Uno concedió contratos a cambio de mucho dinero, el otro recibe mucho dinero prometiendo que hará el bien. Millones pasaron o pasan por sus manos, con un manejo por completo discrecional. Uno operó en la oscuridad, con la discreción que demanda hacer favores ilegales, el otro a plena luz con la certeza que otorga el poder. A uno llegaron empresarios ofreciendo dinero, el otro convoca a empresarios para pedirles dinero.
Uno es Emilio Lozoya, por cuatro años poderosísimo director general de Petróleos Mexicanos, miembro del primer círculo del presidente Enrique Peña Nieto. Ahora reside en un lugar poco habitual para alguien acostumbrado al lujo: una prisión española.
El otro es Andrés Manuel López Obrador, el sucesor de Peña como presidente de México, y que como tal vive y despacha en Palacio Nacional, rodeado de una opulencia que contrasta con la humildad que siempre mostró en su actuar público durante décadas, sobre todo los 14 años ocupados en hacer campaña para poder ceñirse la banda presidencial.
Los dos en distintos momentos han proclamado su honradez más absoluta, que nunca han incurrido en corruptelas. Son López y Lozoya, diferentes caras de ese México pasado y presente y, todo lo indica, futuro. El México en que una posición de poder es un permiso para acumular recursos y utilizarlos a placer, en lo propio o lo ajeno, en lo oscuro o a plena luz del día, con la necesaria discreción o el desparpajo más absoluto, en los reflectores de la campaña o incluso de Palacio Nacional.

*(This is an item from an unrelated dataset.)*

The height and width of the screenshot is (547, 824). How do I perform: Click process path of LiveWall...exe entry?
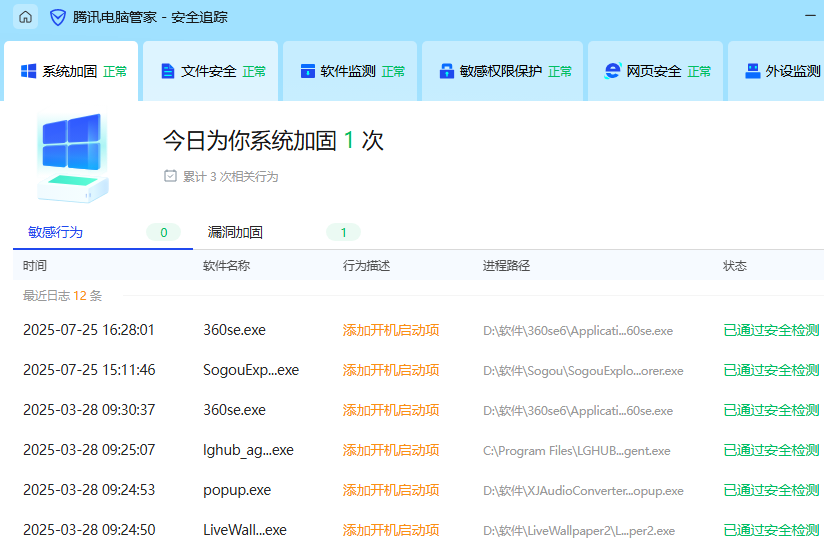[578, 530]
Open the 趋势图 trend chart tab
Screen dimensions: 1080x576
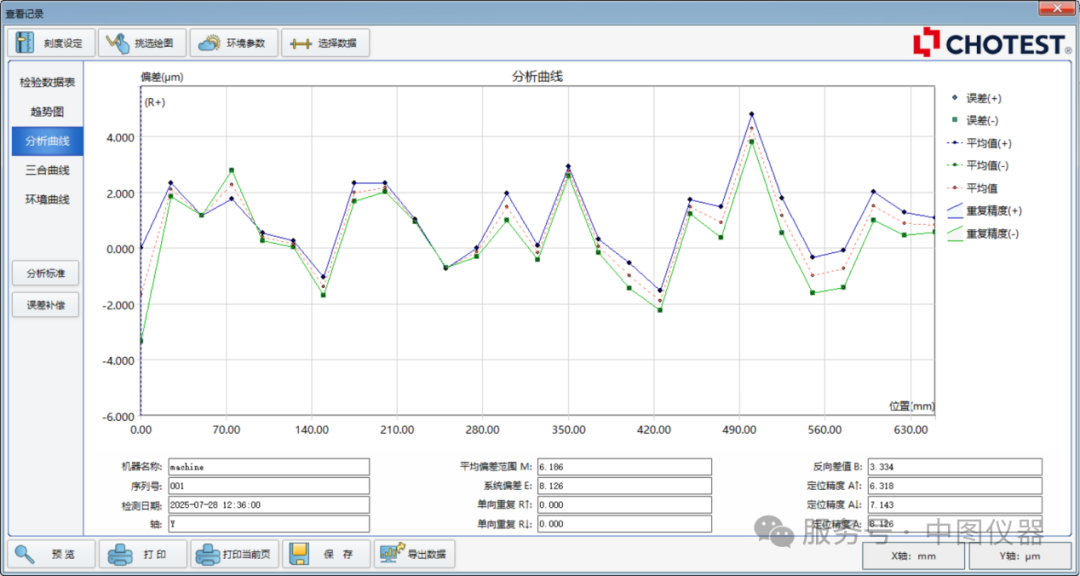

Lo de Lozoya Austin es una corrupción más clásica: el dinero para hacer más dinero, el pago a una cuenta personal para lograr el jugoso contrato por parte de la empresa. Fue el uso discrecional de una empresa que en teoría pertenece a todos los mexicanos para otorgar contratos que serán necesariamente más onerosos porque deben incluir las tajadas previamente pagadas, aparte de obras quizá mal hechas. Dinero que probablemente se repartió en otras manos privilegiadas, entre colegas del gabinete o el propio presidente Peña. Odebrecht fue un huracán que derribó gobiernos en América Latina y encarceló políticos de altos niveles, pero que en México fue apenas una leve brisa que no despeinó a nadie… hasta ahora.
Los esquemas obradoristas son diferentes. El derecho de piso, como acertadamente lo llamó ayer en estas páginas Macario Schettino, fue descarado, con una hoja puesta a disposición de los empresarios para indicar el monto de su contribución a la rifa de un avión que realmente es una rifa de efectivo. De 20 a 200 millones de pesos. A cambio de unos tamales, en minutos, el Presidente logró compromisos, según dijo, por mil 500 millones. Todo fue un ejercicio totalmente voluntario, enfatizó el titular del Ejecutivo.
No es novedad que AMLO pida dinero voluntario en aras de ayudar, aunque en este caso se agrega el descaro de que esos recursos se supone serán para algo en que su gobierno ha 'ahorrado': aparatos médicos y medicinas (golpeando sobre todo a los más pobres). Un esquema similar y no tan lejano en el tiempo fue cuando, como candidato, estableció un fideicomiso para ayudar a las víctimas del terremoto de 2017. En todo momento, el uso absolutamente discrecional de dinero en abundancia que vino, se supone que voluntariamente, de otros.
Lo fundamental del México en que Lozoya vivió su esplendor y el que hoy gobierna López Obrador es el gatopardismo de la corrupción: todo cambia para que todo siga igual.